(Items listed in a dataset)
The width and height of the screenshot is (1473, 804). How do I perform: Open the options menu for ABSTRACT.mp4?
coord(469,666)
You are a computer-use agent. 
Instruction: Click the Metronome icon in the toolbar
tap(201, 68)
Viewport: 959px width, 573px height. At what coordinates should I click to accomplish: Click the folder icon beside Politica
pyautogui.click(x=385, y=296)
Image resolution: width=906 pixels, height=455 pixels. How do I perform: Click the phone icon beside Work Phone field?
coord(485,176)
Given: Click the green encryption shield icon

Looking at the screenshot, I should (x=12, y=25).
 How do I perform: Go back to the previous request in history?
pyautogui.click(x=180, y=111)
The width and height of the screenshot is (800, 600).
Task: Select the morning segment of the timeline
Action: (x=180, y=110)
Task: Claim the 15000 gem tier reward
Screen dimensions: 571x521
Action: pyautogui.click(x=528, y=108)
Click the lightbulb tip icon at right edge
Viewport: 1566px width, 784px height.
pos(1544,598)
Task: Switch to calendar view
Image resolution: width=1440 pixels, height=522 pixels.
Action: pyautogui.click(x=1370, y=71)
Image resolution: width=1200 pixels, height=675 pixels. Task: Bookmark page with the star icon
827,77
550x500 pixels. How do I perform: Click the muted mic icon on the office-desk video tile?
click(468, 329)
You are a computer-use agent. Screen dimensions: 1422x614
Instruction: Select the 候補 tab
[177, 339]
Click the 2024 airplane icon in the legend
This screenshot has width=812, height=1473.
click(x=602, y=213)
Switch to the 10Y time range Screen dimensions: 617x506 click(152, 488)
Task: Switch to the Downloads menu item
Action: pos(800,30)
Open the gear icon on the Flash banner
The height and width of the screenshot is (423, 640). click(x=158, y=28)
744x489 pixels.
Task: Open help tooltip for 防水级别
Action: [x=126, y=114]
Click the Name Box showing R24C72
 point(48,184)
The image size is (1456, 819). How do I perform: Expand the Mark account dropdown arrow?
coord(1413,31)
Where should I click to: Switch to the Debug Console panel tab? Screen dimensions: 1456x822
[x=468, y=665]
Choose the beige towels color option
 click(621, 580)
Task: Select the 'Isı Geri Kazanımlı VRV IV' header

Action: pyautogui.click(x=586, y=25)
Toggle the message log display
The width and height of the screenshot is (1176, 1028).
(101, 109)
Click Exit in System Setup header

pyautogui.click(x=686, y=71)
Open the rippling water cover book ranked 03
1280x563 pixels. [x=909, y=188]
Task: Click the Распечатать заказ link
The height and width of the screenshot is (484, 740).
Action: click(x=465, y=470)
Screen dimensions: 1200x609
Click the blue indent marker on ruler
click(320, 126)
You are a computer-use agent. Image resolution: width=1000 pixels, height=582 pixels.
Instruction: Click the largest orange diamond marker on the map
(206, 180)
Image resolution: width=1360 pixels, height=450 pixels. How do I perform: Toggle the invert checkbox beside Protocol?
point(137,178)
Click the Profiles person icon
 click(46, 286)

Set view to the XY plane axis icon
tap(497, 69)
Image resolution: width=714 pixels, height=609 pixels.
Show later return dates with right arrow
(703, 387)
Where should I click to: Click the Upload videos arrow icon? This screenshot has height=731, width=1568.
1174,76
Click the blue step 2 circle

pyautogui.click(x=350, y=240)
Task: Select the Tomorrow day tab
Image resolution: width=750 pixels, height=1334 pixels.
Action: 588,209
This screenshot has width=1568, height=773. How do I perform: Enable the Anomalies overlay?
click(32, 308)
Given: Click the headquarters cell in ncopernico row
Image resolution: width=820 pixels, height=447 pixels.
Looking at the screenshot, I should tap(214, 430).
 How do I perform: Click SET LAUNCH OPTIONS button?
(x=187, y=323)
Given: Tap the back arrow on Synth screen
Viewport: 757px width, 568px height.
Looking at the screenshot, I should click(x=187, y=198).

- Exercise goal:
Print every record above exactly as written.

- Answer section:
The width and height of the screenshot is (1473, 804). How do I perform: Open the options menu for ABSTRACT.mp4?
coord(469,666)
You are a computer-use agent. 
Instruction: Click the Metronome icon in the toolbar
tap(201, 68)
Viewport: 959px width, 573px height. At what coordinates should I click to accomplish: Click the folder icon beside Politica
pyautogui.click(x=385, y=296)
Image resolution: width=906 pixels, height=455 pixels. How do I perform: Click the phone icon beside Work Phone field?
coord(485,176)
Given: Click the green encryption shield icon

Looking at the screenshot, I should (x=12, y=25).
 How do I perform: Go back to the previous request in history?
pyautogui.click(x=180, y=111)
The width and height of the screenshot is (800, 600).
Task: Select the morning segment of the timeline
Action: (x=180, y=110)
Task: Claim the 15000 gem tier reward
Screen dimensions: 571x521
Action: pyautogui.click(x=528, y=108)
Click the lightbulb tip icon at right edge
Viewport: 1566px width, 784px height.
pos(1544,598)
Task: Switch to calendar view
Image resolution: width=1440 pixels, height=522 pixels.
Action: pyautogui.click(x=1370, y=71)
Image resolution: width=1200 pixels, height=675 pixels. Task: Bookmark page with the star icon
827,77
550x500 pixels. How do I perform: Click the muted mic icon on the office-desk video tile?
click(468, 329)
You are a computer-use agent. Screen dimensions: 1422x614
Instruction: Select the 候補 tab
[177, 339]
Click the 2024 airplane icon in the legend
This screenshot has width=812, height=1473.
click(x=602, y=213)
Switch to the 10Y time range Screen dimensions: 617x506 click(152, 488)
Task: Switch to the Downloads menu item
Action: pos(800,30)
Open the gear icon on the Flash banner
The height and width of the screenshot is (423, 640). click(x=158, y=28)
744x489 pixels.
Task: Open help tooltip for 防水级别
Action: [x=126, y=114]
Click the Name Box showing R24C72
 point(48,184)
The image size is (1456, 819). How do I perform: Expand the Mark account dropdown arrow?
coord(1413,31)
Where should I click to: Switch to the Debug Console panel tab? Screen dimensions: 1456x822
[x=468, y=665]
Choose the beige towels color option
 click(621, 580)
Task: Select the 'Isı Geri Kazanımlı VRV IV' header

Action: pyautogui.click(x=586, y=25)
Toggle the message log display
The width and height of the screenshot is (1176, 1028).
(101, 109)
Click Exit in System Setup header

pyautogui.click(x=686, y=71)
Open the rippling water cover book ranked 03
1280x563 pixels. [x=909, y=188]
Task: Click the Распечатать заказ link
The height and width of the screenshot is (484, 740).
Action: click(x=465, y=470)
Screen dimensions: 1200x609
Click the blue indent marker on ruler
click(320, 126)
You are a computer-use agent. Image resolution: width=1000 pixels, height=582 pixels.
Instruction: Click the largest orange diamond marker on the map
(206, 180)
Image resolution: width=1360 pixels, height=450 pixels. How do I perform: Toggle the invert checkbox beside Protocol?
point(137,178)
Click the Profiles person icon
 click(46, 286)

Set view to the XY plane axis icon
tap(497, 69)
Image resolution: width=714 pixels, height=609 pixels.
Show later return dates with right arrow
(703, 387)
Where should I click to: Click the Upload videos arrow icon? This screenshot has height=731, width=1568.
1174,76
Click the blue step 2 circle

pyautogui.click(x=350, y=240)
Task: Select the Tomorrow day tab
Image resolution: width=750 pixels, height=1334 pixels.
Action: 588,209
This screenshot has width=1568, height=773. How do I perform: Enable the Anomalies overlay?
click(32, 308)
Given: Click the headquarters cell in ncopernico row
Image resolution: width=820 pixels, height=447 pixels.
Looking at the screenshot, I should tap(214, 430).
 How do I perform: Click SET LAUNCH OPTIONS button?
(x=187, y=323)
Given: Tap the back arrow on Synth screen
Viewport: 757px width, 568px height.
Looking at the screenshot, I should click(x=187, y=198).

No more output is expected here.